There are so many different creatures that go bump in the night. Ghosts. Goblins. Demons. Boogey Men. The entire purpose of the horror genre is to play on our worst fears. Most rely on startling jumps and jeers, axe wielding psychopaths and supernatural monsters to terrify, but a good film will delve deeper, will touch down on something real, more personal. Death. Loss. Loneliness. All of those fears that are attainable, ones that we’ve all experienced and endured.

This brings me to my choice for the week.

“If you can’t find a friend, make one.” ~Mother


Original Movie Poster May Dove Canady is the ugly ducking, the outcast. Growing up with a lazy eye that forced her to wear an eye patch made her the little girl everyone looked at and stared, made fun or worse – just ignored. Doomed to be friendless forever, her mother presents her with a glass encased doll that she had made years ago, named Suzie. Years later, May, still awkward and socially ostrichsized, works at a veterinary clinic and keeps primarily to herself. That is, until she meets Adam, the handsome mechanic. No surprise that she quickly becomes obsessed with him and he quickly pushes her away. With everyone turning away from her, she takes the words of her mother to heart and goes about creating her own friend from the favorite pieces of the ones that have rejected her.


May & Suzie

There is a softness to this film. While there is blood and gore, killings a plenty, there is more beneath the surface. Most slasher movies have a silent, relentless monster that terrorizes delinquent youth, but here we’re sympathetic for May – we feel what she feels. We know the pain that she suffers from being ridiculed by her peers when she only wants their approval. She wants to be seen. The script is excellent, it combines quirky humor with strange confessions and most important, it knows when to be silent.
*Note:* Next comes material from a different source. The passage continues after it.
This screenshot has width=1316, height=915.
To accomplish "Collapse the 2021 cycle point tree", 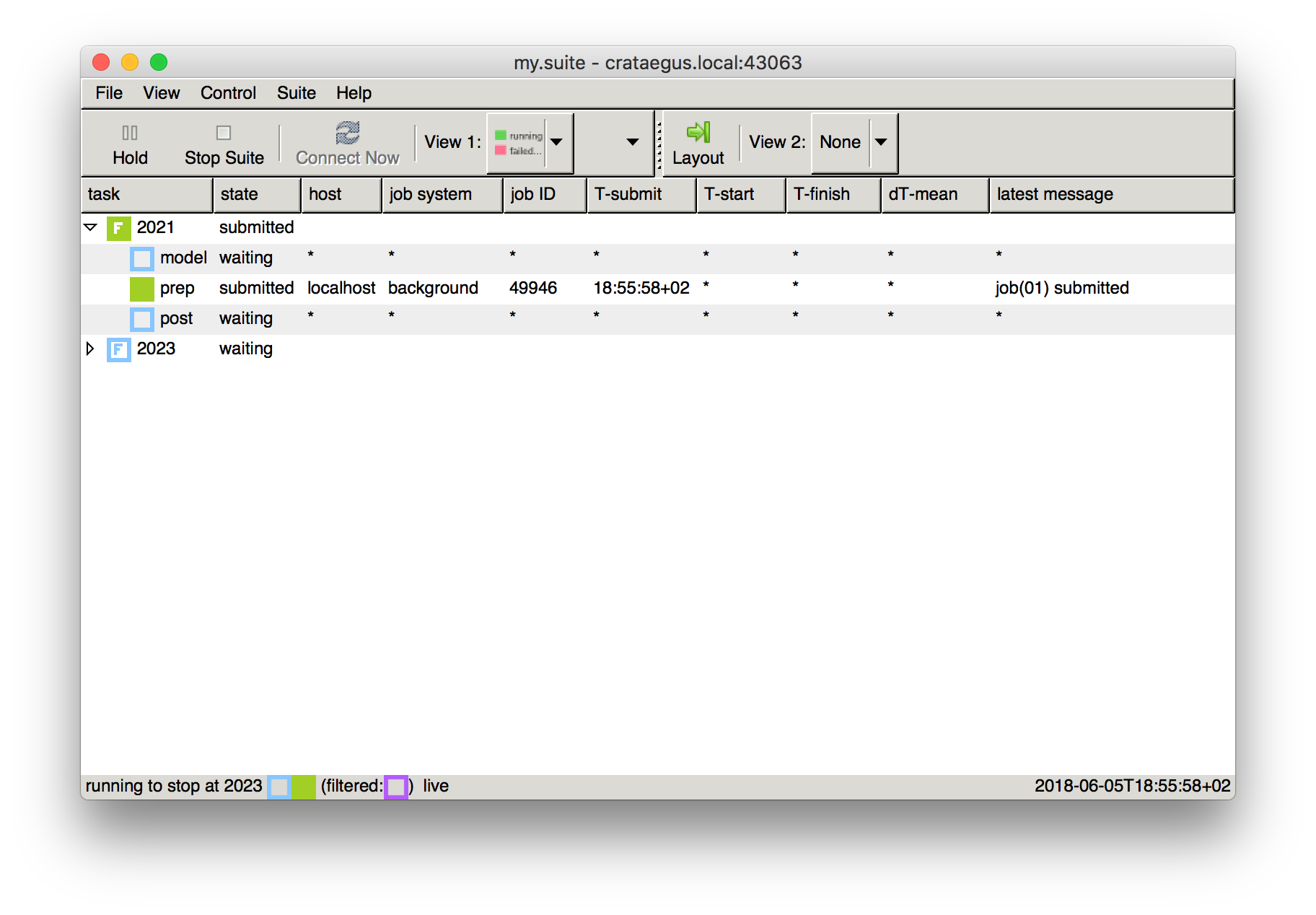I will coord(90,227).
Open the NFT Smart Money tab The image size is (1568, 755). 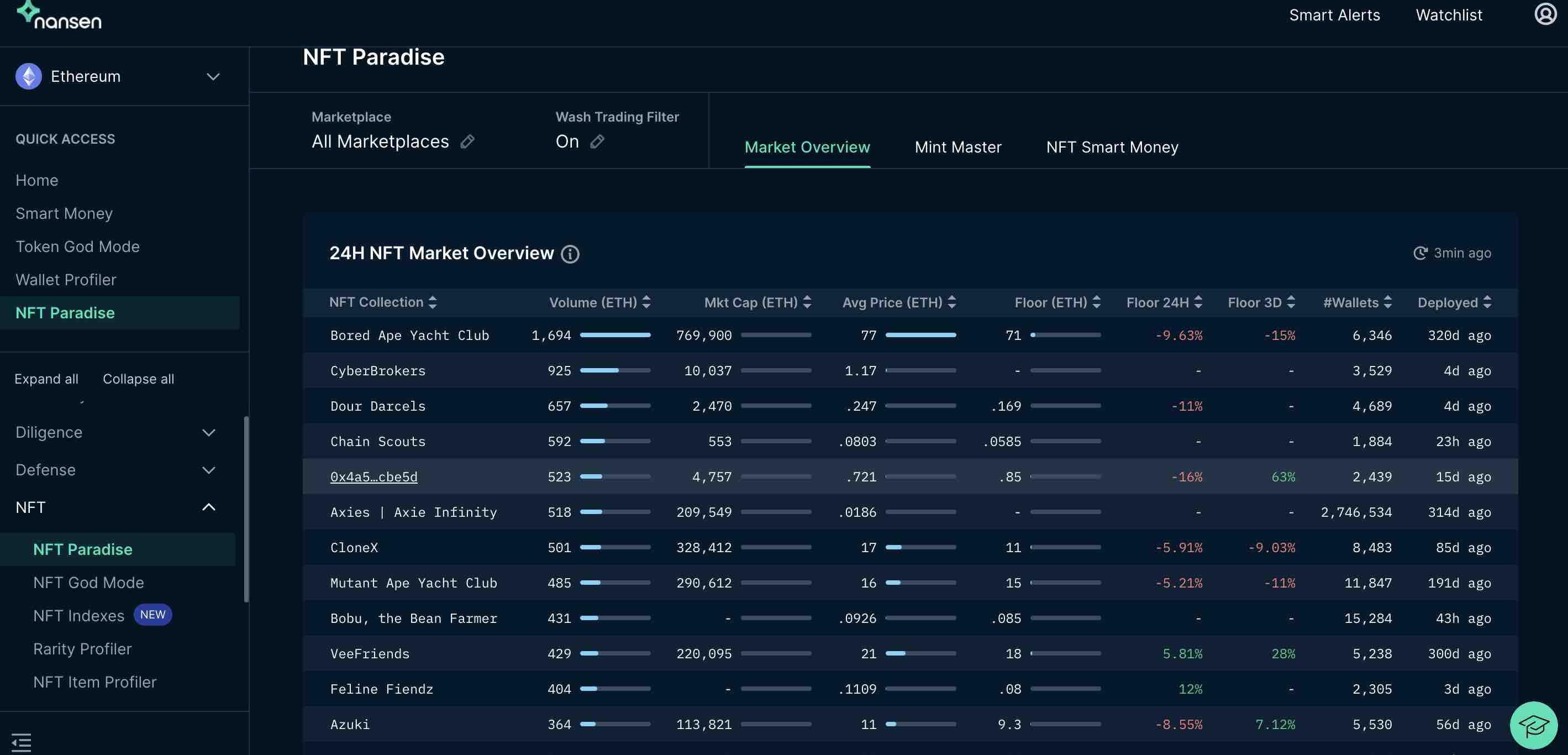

So much so that in many of the scenes, you’ll squirm a little uncomfortably at May and her fumbling, mumbling, stuttering demeanor while everyone around her only stares.

Angela Bettis is the most notable performance from the lot and there are a few recognizable actors in the bunch. Both Anna Faris (The House Bunny, Scary Movie franchise) and Jeremy Sisto (Dexter, Six Feet Under) are enjoyable to watch as supporting cast, playing the few who befriend and betray the shy and disturbed May, but it is Angela’s portrayal of the lead that really makes the movie shine.

When Two Become One

The story has a very slow build up, but I find that in a lot of movies this can be done quite effectively as long as the pay off in the end is worth it. We experience life through May’s eyes before we see her snap… and she does. The murderous rampage comes on Halloween, when she creates a costume very much like Suzie’s dress and takes pieces of people to make the perfect companion. There are hints of a mental disorder throughout – depressive disorder is the most obvious, but a possible dissociative disorder with the continued existence of the imaginary friend (Suzie, who talks to her often) well into adulthood and then eventual merging of the two.


I really enjoyed this movie. Was it scary? No, not necessarily – but it was creepy and disturbing with a hint of sweetness and I think that’s why I liked it as much as I did. A strong script and core concept paired with great acting makes this a recommended film.